PowerShell scripts to find, collect, and assist in the upload of .PST files to Microsoft 365.
Developed by: Appleoddity
PSTCollector automates the discovery, collection, and migration of Outlook PST files from domain-joined workstations and network file shares to Microsoft 365 Exchange Online. The tool generates a CSV mapping file compatible with the Microsoft 365 PST Import Service.

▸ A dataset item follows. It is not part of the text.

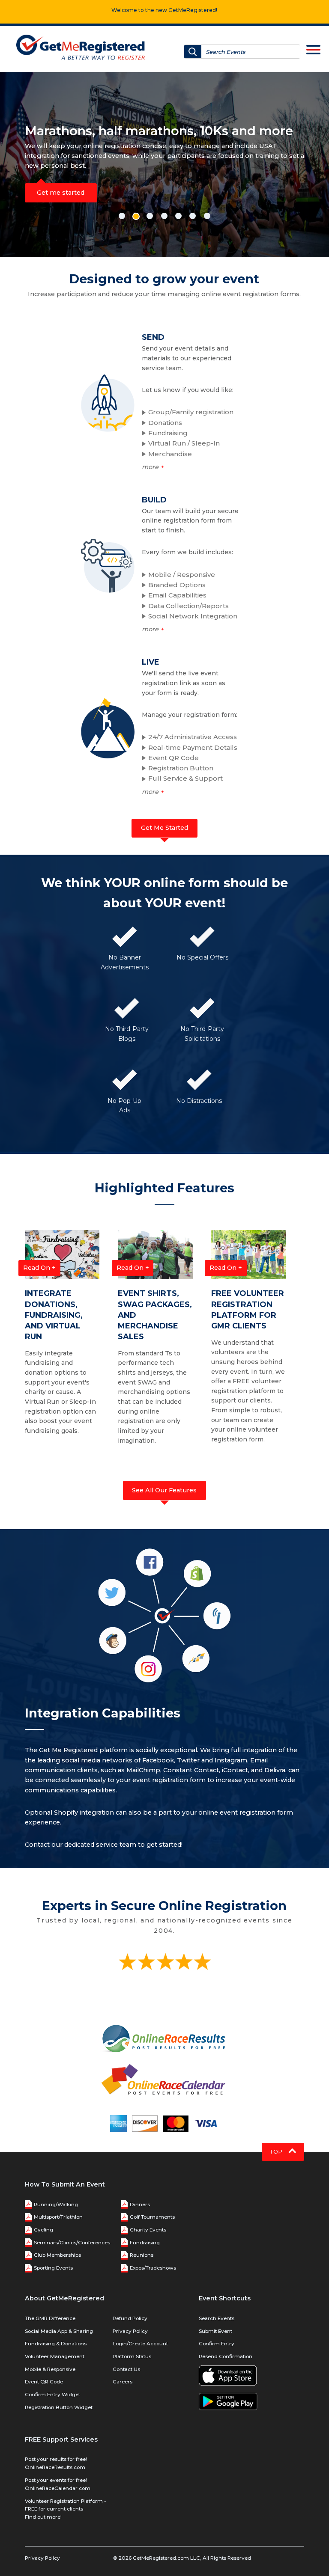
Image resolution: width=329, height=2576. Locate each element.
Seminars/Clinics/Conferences (72, 2243)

- Windows 7 or newer on all target systems
- PowerShell 5.0+ on the CollectorMaster system
- Domain-joined computers
- Domain Admin (or equivalent) privileges for CollectorMaster
- PsExec from Sysinternals
- Active Directory users must have accurate email addresses matching their Microsoft 365 accounts
| Component | Description |
|---|---|
CollectorMaster.ps1 |
Central orchestration script run from an admin workstation |
CollectorAgent.ps1 |
Agent pushed to workstations to scan, collect, and remove PST files |
unloadPST.vbs |
VBScript to remove PST files from Outlook before deletion |
Before starting collection, deploy Group Policy to:
- Disable PST file creation - Prevents new PSTs during migration
- Disable PST file growth - Prevents additions to existing PSTs
Users can still remove items from PSTs, so notify them in advance to clean up before collection.
Scripts Share (read-only for domain):
\\server\PSTCollector\
├── CollectorAgent.ps1
├── CollectorMaster.ps1
└── psexec.exe
Collection Share with special permissions:
- Share Permissions: Everyone → Full Control
- NTFS Permissions:
- Administrators, SYSTEM → Full Control (This folder, subfolders, files)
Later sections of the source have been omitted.